▶ Work to complete
Gather every line in the material below that contains the string "screenshot", and copy each one in full.

[START OF Material for the task]

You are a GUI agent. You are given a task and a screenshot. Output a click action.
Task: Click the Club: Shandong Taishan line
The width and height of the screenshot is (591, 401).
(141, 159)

[END OF Material for the task]
[START OF Material for the task]

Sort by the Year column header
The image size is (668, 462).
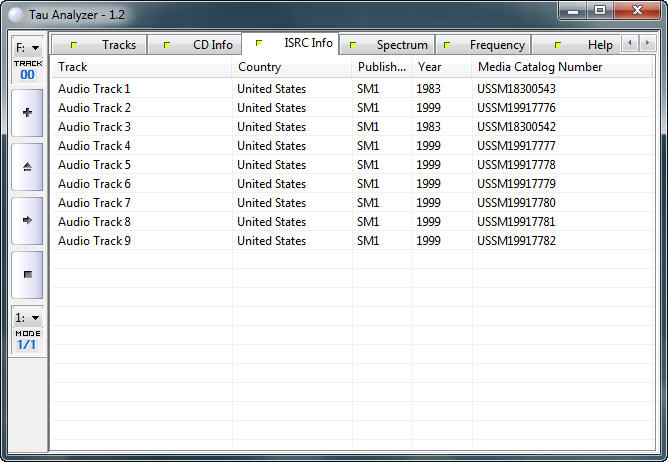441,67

[END OF Material for the task]

▶ Exercise solution
You are a GUI agent. You are given a task and a screenshot. Output a click action.
The width and height of the screenshot is (591, 401).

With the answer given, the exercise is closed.